We're looking for a highly motivated and detail-oriented Senior Security Risk Analyst to join our Governance, Risk, and Compliance (GRC) organization. Focused on security risk management, you will be a key partner to security architecture, product management and engineering teams to identify, assess, and manage security risks across our technology ecosystem.

This role is perfect for someone who enjoys translating "tech-speak" into clear, actionable insights. You'll play a key role in the entire risk journey—helping us spot issues early, supporting teams through risk treatment, and finding creative ways to automate so we can move faster.

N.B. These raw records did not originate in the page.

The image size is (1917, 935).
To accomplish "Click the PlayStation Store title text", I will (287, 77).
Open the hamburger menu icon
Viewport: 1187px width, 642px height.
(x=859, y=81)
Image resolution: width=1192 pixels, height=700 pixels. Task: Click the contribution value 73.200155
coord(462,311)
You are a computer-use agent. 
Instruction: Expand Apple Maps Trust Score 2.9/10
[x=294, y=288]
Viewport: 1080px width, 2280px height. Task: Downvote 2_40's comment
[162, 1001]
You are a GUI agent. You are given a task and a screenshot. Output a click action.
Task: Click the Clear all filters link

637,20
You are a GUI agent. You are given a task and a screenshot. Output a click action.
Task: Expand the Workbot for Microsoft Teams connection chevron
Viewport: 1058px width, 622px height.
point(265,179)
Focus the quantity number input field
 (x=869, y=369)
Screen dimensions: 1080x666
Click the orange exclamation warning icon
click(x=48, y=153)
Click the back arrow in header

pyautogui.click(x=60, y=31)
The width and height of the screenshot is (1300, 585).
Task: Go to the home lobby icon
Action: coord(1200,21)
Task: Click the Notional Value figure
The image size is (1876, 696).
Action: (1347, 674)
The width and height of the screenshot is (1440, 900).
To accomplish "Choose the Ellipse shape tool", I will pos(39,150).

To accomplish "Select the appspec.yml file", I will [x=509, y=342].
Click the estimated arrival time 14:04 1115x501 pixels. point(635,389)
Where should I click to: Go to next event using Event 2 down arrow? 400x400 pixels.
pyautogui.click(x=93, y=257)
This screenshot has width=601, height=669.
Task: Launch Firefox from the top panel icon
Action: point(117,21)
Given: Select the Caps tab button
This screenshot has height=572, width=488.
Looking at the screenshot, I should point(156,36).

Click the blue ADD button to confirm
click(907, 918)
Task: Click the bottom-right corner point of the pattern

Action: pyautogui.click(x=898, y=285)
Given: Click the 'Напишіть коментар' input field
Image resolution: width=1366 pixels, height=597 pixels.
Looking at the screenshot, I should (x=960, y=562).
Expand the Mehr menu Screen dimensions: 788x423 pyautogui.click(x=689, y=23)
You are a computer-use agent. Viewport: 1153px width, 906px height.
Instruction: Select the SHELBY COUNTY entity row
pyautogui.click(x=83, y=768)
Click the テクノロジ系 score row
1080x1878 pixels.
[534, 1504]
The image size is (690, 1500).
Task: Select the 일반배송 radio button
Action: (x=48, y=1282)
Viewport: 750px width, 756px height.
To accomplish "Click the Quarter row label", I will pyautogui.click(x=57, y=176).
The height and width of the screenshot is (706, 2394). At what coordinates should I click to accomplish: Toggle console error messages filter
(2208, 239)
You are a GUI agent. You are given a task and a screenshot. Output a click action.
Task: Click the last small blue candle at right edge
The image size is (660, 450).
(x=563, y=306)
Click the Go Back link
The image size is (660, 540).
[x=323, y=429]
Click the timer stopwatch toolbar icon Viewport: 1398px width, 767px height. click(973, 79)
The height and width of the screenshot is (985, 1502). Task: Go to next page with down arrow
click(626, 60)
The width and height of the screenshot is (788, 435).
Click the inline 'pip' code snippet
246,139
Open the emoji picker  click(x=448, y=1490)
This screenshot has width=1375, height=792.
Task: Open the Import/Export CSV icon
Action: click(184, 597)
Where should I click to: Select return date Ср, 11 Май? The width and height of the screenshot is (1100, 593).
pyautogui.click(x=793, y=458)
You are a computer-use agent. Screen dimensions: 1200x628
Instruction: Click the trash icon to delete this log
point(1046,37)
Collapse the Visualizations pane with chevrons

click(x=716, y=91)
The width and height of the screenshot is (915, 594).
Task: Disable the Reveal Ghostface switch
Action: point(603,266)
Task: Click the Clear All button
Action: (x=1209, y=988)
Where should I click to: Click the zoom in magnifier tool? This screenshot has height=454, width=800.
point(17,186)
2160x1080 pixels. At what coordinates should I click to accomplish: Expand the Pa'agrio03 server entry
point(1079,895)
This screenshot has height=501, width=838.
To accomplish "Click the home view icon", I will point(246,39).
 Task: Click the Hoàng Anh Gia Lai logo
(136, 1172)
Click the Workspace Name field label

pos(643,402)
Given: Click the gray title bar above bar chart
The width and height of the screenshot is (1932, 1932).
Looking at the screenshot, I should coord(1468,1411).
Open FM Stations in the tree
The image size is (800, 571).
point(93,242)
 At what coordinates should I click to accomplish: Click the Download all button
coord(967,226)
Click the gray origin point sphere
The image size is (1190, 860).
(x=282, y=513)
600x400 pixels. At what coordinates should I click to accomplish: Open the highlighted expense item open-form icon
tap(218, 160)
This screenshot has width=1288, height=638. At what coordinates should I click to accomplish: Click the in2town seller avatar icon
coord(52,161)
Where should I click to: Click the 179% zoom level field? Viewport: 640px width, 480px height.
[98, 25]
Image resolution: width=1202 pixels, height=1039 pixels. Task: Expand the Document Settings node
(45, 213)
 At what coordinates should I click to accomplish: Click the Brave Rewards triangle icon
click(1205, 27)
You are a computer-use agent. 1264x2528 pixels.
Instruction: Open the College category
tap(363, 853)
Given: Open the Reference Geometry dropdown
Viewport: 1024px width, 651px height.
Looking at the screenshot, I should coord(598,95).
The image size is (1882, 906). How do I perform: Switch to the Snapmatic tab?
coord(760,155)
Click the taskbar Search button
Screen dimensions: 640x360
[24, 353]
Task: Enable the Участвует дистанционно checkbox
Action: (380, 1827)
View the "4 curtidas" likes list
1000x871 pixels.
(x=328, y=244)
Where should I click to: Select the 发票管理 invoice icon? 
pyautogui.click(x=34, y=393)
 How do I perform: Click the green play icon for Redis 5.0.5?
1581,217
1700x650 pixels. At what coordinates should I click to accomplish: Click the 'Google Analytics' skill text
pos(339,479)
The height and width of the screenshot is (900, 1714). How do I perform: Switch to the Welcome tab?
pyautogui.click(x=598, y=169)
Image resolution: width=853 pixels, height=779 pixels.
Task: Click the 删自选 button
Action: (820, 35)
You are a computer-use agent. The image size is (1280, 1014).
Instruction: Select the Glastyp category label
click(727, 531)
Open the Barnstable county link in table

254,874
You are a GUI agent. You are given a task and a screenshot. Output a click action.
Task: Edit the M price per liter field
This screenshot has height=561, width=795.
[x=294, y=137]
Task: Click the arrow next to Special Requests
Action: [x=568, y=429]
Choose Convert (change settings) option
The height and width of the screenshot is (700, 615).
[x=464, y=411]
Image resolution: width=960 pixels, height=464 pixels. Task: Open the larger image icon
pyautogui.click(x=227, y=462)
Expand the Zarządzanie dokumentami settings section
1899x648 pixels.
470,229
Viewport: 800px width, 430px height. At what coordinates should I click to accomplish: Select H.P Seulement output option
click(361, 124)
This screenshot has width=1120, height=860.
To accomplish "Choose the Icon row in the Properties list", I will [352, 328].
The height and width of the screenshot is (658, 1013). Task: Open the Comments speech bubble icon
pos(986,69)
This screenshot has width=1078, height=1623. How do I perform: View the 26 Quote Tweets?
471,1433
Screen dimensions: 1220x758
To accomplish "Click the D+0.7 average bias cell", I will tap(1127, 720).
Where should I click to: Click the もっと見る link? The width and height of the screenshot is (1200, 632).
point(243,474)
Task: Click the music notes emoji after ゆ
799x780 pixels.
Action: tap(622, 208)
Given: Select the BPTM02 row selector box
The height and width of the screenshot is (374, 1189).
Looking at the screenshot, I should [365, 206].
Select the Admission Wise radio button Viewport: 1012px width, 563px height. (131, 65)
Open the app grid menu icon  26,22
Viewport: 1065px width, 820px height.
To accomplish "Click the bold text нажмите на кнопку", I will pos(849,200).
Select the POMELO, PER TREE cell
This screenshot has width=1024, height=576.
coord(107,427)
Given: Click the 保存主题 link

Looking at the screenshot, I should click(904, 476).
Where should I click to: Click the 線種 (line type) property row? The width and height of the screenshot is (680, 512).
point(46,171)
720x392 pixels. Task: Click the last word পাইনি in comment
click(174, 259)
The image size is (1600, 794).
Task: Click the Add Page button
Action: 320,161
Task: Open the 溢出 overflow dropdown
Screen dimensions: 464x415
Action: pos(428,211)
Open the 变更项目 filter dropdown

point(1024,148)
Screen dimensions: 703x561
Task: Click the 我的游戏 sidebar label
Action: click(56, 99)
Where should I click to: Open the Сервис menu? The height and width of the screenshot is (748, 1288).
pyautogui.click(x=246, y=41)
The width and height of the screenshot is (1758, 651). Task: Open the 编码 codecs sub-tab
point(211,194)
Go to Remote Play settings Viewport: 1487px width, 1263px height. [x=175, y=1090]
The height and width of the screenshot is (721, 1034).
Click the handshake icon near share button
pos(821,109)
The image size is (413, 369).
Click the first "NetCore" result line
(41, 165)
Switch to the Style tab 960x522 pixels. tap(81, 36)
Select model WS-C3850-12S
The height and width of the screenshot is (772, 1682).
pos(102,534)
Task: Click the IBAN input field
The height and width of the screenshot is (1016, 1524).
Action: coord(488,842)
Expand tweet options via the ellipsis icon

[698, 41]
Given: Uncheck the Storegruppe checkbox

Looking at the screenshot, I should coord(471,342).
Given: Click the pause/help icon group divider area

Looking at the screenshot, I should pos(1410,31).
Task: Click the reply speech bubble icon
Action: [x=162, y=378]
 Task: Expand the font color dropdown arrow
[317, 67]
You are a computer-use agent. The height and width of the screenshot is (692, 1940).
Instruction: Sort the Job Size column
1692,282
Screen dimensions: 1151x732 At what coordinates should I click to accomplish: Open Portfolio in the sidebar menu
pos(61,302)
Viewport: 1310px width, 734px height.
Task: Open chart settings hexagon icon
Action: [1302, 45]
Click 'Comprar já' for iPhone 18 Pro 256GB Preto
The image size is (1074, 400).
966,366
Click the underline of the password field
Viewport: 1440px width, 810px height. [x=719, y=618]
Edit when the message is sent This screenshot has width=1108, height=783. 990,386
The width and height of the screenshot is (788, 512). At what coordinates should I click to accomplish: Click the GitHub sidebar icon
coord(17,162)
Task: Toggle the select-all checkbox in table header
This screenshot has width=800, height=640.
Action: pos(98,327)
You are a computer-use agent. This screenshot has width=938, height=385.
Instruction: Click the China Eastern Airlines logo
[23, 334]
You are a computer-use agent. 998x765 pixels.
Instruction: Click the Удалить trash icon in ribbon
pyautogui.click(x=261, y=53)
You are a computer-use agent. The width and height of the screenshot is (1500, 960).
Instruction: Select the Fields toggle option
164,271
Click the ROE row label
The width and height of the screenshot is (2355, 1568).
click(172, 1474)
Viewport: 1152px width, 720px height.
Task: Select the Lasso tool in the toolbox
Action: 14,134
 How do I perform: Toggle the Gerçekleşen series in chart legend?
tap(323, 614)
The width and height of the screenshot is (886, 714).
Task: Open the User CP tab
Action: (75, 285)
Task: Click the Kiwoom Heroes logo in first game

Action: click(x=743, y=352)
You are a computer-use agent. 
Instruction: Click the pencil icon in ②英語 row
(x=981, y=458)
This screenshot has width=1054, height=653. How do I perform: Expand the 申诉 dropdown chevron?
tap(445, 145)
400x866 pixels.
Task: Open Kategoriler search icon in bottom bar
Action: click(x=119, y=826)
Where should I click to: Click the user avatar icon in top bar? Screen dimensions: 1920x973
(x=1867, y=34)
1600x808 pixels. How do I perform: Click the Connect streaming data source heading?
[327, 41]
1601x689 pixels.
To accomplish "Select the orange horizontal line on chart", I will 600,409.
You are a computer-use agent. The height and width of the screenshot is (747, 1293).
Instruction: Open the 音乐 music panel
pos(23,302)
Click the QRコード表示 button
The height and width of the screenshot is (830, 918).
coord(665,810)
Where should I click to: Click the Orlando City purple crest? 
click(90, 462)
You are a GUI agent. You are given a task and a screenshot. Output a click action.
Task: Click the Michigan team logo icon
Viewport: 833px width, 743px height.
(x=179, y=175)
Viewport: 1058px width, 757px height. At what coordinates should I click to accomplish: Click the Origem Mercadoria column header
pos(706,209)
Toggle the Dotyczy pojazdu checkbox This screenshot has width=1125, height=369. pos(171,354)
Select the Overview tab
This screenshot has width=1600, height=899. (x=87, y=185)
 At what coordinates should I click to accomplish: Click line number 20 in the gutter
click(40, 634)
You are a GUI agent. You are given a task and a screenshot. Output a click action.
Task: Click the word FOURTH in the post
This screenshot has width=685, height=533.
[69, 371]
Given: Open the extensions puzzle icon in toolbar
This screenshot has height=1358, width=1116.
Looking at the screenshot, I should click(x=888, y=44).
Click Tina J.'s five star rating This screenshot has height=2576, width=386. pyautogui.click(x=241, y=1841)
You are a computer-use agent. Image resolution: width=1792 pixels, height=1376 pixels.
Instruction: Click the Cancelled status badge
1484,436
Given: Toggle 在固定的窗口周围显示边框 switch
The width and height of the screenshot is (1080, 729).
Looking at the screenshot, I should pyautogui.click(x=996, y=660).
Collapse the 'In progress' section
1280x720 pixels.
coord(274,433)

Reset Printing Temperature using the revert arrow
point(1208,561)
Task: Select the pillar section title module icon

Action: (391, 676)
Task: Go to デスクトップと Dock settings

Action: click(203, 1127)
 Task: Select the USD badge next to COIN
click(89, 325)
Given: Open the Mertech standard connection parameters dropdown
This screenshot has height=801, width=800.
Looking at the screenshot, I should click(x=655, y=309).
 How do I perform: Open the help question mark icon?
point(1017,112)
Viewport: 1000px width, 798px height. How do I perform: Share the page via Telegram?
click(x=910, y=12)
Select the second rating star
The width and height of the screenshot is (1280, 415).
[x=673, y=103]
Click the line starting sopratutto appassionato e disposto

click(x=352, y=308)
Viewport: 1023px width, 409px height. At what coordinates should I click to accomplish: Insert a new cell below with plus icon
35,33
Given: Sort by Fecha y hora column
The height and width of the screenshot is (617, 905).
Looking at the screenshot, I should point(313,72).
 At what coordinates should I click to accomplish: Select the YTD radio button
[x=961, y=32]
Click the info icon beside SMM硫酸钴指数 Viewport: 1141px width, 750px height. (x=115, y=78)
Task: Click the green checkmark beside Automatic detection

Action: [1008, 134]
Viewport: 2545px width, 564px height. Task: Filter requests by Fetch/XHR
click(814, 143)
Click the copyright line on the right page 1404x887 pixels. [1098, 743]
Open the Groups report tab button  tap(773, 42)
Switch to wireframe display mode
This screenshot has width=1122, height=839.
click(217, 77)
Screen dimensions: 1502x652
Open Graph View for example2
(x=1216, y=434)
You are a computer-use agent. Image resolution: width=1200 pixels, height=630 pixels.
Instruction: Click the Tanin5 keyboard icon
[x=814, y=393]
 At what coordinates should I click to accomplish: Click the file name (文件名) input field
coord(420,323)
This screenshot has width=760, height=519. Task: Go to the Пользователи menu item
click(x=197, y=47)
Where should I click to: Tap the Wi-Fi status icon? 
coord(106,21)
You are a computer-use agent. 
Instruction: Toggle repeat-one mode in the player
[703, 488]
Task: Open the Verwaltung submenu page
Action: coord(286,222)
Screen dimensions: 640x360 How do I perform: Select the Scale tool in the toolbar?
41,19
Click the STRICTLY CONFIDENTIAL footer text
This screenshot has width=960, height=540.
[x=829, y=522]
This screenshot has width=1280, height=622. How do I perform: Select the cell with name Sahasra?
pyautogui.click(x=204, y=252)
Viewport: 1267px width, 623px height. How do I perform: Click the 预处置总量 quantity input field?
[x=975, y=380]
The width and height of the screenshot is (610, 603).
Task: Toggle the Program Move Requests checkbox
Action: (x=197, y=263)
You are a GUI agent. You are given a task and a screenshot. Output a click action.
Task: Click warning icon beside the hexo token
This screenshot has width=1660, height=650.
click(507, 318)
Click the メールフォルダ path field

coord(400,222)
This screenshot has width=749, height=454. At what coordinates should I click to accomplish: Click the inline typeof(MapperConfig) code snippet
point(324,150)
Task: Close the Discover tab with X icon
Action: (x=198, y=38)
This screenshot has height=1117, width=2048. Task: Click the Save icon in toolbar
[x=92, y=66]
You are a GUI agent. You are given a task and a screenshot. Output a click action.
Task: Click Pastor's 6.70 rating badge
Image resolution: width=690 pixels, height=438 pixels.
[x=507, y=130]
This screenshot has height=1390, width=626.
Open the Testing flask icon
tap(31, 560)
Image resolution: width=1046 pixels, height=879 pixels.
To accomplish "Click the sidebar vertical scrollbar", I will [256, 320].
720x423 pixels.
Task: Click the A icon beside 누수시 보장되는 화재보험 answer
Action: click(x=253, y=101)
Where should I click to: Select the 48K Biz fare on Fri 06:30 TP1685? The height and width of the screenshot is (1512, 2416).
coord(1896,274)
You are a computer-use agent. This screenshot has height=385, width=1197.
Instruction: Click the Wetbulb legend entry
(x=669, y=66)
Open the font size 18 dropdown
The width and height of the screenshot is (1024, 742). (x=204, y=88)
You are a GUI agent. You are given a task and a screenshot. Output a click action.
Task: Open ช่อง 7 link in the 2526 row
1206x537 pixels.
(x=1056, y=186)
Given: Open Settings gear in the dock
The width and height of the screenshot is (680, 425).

This position reports to our Director, GRC in the Austin office. We're looking for someone to join us immediately.

• End-to-End
  
  Risk Management:
  
  Manage the full lifecycle of security risks and issues—from initial discovery through to resolution. You'll partner with owners to identify risk treatments (remediation, mitigation, or acceptance) that are practical and aligned with business goals.
• Technical Risk Translation: Act as a "translator" between technical teams and the business. You'll take complex findings and business issues and turn them into clear, actionable risk statements that stakeholders at all levels can understand.
• Cloud & SaaS Security Partnership: Collaborate with Engineering and Security Architect teams to evaluate the security posture of our technology ecosystem. You'll assess risks and configuration issues related to IAM, network security, pen tests, and our internal SaaS application stack.
• Risk Analysis: Apply the right tool for the job to score and prioritize issues. This includes using qualitative methods for daily triage and learning to apply quantitative models (FAIR) to help the business understand the potential financial impact of high-priority risks.
• Operational Optimization & Automation: Help us move away from manual tracking. You'll identify opportunities to automate risk workflows and reporting, making our GRC processes "Dev Ops-friendly" and scalable.
• Risk Governance & Register Management: Maintain the risk register, including ownership, treatment plans, and residual risk assessments. You'll track Key Risk Indicators (KRIs) and help build dashboards that give leadership a real-time view of our security health.
• Compliance Enablement: You will support risk-based alignment with security frameworks such as ISO/IEC 27001, SOC 2, and NIST CSF / NIST 800-53.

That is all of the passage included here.